# Need a good printer urgent fast



## sandeep410 (Nov 19, 2013)

I need a good printer. I have HP printer but it totally sucks. It used to print pages only when it felt like doing it. Ink catridges always got over too fast without printing. And now paper gets jammed.
So i need a new printer. My print work is very less hardly 10 pages per month.
I need a good printer that wont die fast.
Gona buy it in 2 days.


----------



## arvindrao15 (Nov 19, 2013)

Please post budget here are some printers.


----------



## sandeep410 (Nov 19, 2013)

Budget is 5-8k. Cheaper the better as i wont be doing much printing anyway. Which one of those is good i dont wana have a nightmare time again as i did with my current HP printer


----------



## Avneesh Sachdeva (Nov 20, 2013)

HP like other brands sucks because of the sponge in the cartridges which dries over time even when full.
I also face the same problem.
Paper jamming easily gets resolved by cleaning the rollers. You can watch a video from Hp support on youtube/hp site for your model. I can search it for you if you want.
You can giveit a try, *final decision is yours*.




sandeep410 said:


> I need a good printer. I have HP printer but it totally sucks. It used to print pages only when it felt like doing it. Ink catridges always got over too fast without printing. And now paper gets jammed.
> So i need a new printer. My print work is very less hardly 10 pages per month.
> I need a good printer that wont die fast.
> Gona buy it in 2 days.


----------



## snap (Nov 25, 2013)

^^
why aren't you banned yet


----------



## kARTechnology (Nov 29, 2013)

eyes closed *EPSON L110 (or any epson ink tank with bottles)* ...my review is on think digit post too somewhere
using it since 6-8 months(i think) and it PRINTS when I WISH

and still the INK IS NOT OVER, FROM THE TIME OF BUYING I HAVE NOT REFILLED IT ONCE ALSO
with this you *should* print atlest once a week to prevent its head drying up._*
its great...*_
i take nearly 1000+ pages black and white,few colour notes so its is doing great and still didn't refill
which colour you use more only that gets over so only that ink to refill in case its near 10% in the ink tank*
u get 70 ml of ink not 5-10 ml of ink cartridge in HP*


----------



## Nerevarine (Nov 29, 2013)

^How much does a cartridge cost ? That sounds like a great printer


----------



## kunalgujarathi (Nov 29, 2013)

Acc. To my research:

Best print quality and speed : Canon,Brother,Xerox

Reliability and cost effective:HP,Epson

Note:Ink tank reduces print quality.


----------



## whitestar_999 (Nov 29, 2013)

Epson L110
Rs.441 per bottle(black,cyan,magenta or yellow).you only need to buy bottle for the color almost used up.


----------



## Chetan1991 (Nov 30, 2013)

Does using a CISS system affect the print quality adversely? What inks would you recommend? Need to print lots of pages economically.


----------



## kARTechnology (Nov 30, 2013)

Chetan1991 said:


> Does using a CISS system affect the print quality adversely? What inks would you recommend? Need to print lots of pages economically.

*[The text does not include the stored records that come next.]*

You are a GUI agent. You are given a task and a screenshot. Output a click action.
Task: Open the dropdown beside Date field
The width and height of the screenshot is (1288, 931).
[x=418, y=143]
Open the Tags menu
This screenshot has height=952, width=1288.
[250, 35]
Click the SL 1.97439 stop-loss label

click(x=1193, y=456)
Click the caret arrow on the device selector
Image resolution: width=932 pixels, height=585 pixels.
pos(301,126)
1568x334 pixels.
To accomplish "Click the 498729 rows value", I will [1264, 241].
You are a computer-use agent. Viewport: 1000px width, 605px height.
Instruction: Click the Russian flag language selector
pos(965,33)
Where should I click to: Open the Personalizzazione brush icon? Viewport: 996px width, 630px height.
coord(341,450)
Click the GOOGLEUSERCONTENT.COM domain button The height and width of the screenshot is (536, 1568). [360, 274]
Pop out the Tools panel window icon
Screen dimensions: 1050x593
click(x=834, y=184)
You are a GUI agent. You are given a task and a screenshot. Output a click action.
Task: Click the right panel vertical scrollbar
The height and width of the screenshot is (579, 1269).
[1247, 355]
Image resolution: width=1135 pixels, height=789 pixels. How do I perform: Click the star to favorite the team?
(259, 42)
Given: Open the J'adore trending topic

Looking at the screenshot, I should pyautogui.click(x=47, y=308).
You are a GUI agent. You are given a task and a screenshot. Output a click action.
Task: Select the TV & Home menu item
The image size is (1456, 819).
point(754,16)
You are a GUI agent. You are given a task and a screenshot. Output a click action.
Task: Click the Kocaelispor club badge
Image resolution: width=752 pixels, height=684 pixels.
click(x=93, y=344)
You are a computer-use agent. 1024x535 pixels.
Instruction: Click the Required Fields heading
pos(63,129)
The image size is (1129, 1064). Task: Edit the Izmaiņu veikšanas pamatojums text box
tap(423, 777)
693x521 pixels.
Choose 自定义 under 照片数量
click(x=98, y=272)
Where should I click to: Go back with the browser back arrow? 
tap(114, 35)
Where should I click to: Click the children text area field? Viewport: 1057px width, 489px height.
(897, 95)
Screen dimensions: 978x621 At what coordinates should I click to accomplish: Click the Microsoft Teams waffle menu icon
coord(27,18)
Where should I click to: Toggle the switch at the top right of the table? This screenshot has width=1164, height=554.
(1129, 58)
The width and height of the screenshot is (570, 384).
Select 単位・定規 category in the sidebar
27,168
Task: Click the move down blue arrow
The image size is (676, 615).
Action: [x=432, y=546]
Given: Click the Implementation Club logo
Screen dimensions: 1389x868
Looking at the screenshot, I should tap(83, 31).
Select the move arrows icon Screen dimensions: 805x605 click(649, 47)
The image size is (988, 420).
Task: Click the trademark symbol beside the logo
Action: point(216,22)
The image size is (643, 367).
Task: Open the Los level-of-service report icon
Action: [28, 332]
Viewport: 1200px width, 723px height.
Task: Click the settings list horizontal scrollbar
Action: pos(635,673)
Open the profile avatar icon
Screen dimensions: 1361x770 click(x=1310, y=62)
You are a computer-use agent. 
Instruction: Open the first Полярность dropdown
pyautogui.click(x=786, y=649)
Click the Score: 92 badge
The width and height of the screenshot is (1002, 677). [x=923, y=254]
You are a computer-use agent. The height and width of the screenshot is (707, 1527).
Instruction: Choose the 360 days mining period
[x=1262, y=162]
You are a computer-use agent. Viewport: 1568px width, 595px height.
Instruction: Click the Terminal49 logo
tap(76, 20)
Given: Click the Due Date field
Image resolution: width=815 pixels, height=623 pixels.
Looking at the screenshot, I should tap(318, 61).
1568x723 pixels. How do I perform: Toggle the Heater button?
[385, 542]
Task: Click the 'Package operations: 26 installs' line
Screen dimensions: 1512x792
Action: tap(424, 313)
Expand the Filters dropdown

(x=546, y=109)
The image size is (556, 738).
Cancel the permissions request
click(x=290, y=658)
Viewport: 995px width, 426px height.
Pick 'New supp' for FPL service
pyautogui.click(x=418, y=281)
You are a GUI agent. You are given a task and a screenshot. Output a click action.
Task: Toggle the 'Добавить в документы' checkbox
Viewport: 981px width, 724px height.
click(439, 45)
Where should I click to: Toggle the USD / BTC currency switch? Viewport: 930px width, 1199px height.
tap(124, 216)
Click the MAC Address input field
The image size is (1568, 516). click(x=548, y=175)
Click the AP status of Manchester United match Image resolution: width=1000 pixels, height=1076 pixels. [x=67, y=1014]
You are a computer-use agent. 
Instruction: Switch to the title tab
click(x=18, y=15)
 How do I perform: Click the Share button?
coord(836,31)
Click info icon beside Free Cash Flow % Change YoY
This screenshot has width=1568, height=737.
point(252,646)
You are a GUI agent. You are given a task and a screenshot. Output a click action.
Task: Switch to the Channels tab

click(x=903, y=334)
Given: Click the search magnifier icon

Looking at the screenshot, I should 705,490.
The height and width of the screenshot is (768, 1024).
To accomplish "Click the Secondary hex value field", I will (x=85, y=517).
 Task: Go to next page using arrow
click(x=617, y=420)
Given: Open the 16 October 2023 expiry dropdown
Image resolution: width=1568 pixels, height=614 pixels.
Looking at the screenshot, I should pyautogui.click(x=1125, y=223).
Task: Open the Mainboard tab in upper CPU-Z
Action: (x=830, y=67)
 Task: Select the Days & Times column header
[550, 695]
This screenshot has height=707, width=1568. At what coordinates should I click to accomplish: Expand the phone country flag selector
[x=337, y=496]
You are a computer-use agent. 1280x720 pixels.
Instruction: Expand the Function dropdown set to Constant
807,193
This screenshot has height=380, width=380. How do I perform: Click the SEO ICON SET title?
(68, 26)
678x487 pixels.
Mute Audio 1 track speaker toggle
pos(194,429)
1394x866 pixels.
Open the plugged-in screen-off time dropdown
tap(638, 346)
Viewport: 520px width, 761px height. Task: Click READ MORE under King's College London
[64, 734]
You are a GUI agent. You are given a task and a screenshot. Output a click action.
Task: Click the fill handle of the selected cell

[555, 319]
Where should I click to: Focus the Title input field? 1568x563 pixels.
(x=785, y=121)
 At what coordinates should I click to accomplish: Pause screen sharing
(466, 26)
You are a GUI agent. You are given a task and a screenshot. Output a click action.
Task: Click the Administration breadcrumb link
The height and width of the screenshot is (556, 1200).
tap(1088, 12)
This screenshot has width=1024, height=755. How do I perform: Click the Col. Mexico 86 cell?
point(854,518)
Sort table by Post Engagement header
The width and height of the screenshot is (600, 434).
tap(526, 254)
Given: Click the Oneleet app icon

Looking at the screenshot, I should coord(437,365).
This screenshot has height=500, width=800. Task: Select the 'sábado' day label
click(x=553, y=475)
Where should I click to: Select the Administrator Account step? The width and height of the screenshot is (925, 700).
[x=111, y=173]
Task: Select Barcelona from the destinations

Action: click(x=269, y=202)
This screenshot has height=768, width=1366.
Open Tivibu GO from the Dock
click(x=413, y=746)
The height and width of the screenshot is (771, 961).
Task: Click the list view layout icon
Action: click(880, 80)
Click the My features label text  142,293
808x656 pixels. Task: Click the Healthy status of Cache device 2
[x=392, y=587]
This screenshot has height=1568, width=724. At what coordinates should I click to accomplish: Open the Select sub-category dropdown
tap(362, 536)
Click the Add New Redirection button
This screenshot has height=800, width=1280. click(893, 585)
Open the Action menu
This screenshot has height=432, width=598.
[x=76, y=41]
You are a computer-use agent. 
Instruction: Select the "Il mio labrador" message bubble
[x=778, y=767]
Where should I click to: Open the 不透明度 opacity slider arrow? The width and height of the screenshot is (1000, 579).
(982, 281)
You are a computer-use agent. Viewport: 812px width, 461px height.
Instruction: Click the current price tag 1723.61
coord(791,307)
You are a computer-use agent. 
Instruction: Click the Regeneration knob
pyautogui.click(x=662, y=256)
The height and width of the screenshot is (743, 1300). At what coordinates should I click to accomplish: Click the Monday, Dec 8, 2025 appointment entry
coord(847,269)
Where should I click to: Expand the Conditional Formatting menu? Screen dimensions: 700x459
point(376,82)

lots of pages = economic = *go to ciss for sure as you get color printing also instead of b/w laser*(or epson ink tanks) 
*print darkly in standard mode*, 
somewhat *slow compared to laser* 
*ciss are low pwer consumption 10W peak*
*scratchproof *ink but not water proof


lots of pages = more money as = laser
put setting to *print very lightly, but fastly*
*laser high power consumption 150-500W standby* 
*waterproof *BUT u can scratch the words away with your finger



color printing i took on a photo paperwith epson l110 faded after 3 months of putting it in under evening sunlight ( on a shop glass door it was sticked and sun rays falled on it evenings)


----------



## bubusam13 (Nov 30, 2013)

I will give you 2 options since I was once facing the same issue like yours. You choose what you liked.
1. I bought Epson TS121 for Rs 2500 and then added CISS with full tank ink for Rs 1200. Total damage Rs 3700. Since TX121 is not available now, there must be some other model. And remember, the moment you use non epson recommended ink, you loose your warranty. Same for other brands also.
*www.epson.co.in/epson_india/printe...duct.page?product_name=Epson_Expression_ME-10

2. Get brother. Will cost a bit more but awesome print quality and economy. Prints just comes to life even if you use non recommended ink. And no hassle of the ink pipes found in epson CISS. 
Brother DCP-J140W Inkjet Printers Printer - Buy Online @ Rs.7710/- | Snapdeal.com
read some reviews here, Brother - DCP J125 Multifunction Inkjet Printer - Brother: Flipkart.com


----------



## gagan_kumar (Nov 30, 2013)

i recently bought hp 2515 all in one at rs 4500 vfm IMHO.......


----------



## kunalgujarathi (Dec 1, 2013)

CISS is a go for B/W print.If you require quality colour prints stay away from CISS.I just refil
My canon cartridges.


----------



## bubusam13 (Dec 1, 2013)

can you put ciss in it ? mine first was HP But it used to print bad quality pictures. The colours look dull and had a green tint. At that time I used to buy original ink.


----------



## kunalgujarathi (Dec 1, 2013)

bubusam13 said:


> can you put ciss in it ? mine first was HP But it used to print bad quality pictures. The colours look dull and had a green tint. At that time I used to buy original ink.



My Canon MX437 supports CISS but I purchased XL cartridges and I refill it.
CISS gives very bad print especially on gloss or other paper.

I suggest you to take a look at brother.
If you require B/W only get HP Laserjet with scanner.

If you want inkjet get HP deskjet(for cheap ink option)

If you can't compromise picture quality get Canon.

Hence if you want AIO with cheap ink solutions get EPSON.


----------